Ether’s rebound through $3,000 has come with an unusual backdrop: a publicly traded “ETH treasury” buyer piling in while the token is still struggling to regain key resistance.
Several reports point to BitMine Immersion — led by Fundstrat CIO Tom Lee — as the most visible bid. On-chain trackers cited by multiple outlets show BitMine adding to its Ether position in late December, including one purchase of 29,462 ETH worth about $88 million, following another buy of roughly 13,412 ETH valued around $40.6 million. One account also described a separate move to stake an additional $259 million in ETH, though specifics varied by report.
BitMine has urged shareholders to support a share proposal that would, according to coverage, help sustain its buying program. The company’s own statements cited in reporting put its Ether holdings above 4 million ETH and total crypto-plus-cash holdings at more than $13 billion, a scale that makes BitMine a market factor even if it isn’t dictating the tape day-to-day.
Accumulation Meets Choppy Ether Price Action
Despite the headline purchases, Ether has been trading in a narrow, contentious band.
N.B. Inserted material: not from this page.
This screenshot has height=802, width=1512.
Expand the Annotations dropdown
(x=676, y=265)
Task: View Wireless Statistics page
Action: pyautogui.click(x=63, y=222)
Technical coverage described ETH pinned under descending resistance in the near term, while other analysis framed the move above $3,000 as a relief rally after a slide toward the high-$2,700s earlier in the month.
Data cited from CryptoQuant suggested sell pressure has cooled: Ethereum “taker sell volume” on a 30-day average was described as at its lowest since May. Separate reporting also pointed to exchange outflows — coins leaving centralized venues — as supportive for price, even as ETH remained well below prior highs.
Ethereum’s Institutional Flows Muddy The Signal
ETF flows have been inconsistent. One report said US spot ETH ETFs snapped a streak of outflows with a single-day net inflow of about $84.6 million, while other coverage referenced heavy weekly outflows earlier in the period, underscoring how quickly institutional positioning is swinging.
For investors, the immediate question isn’t whether BitMine can keep buying — it’s whether that demand can offset the broader cycle of macro sensitivity, options-related volatility, and ETF flow whiplash. The most actionable level remains the same: ETH’s ability to hold above $3,000 and reclaim the mid-$3,200s to $3,400 zone cited by traders as the threshold for a cleaner trend.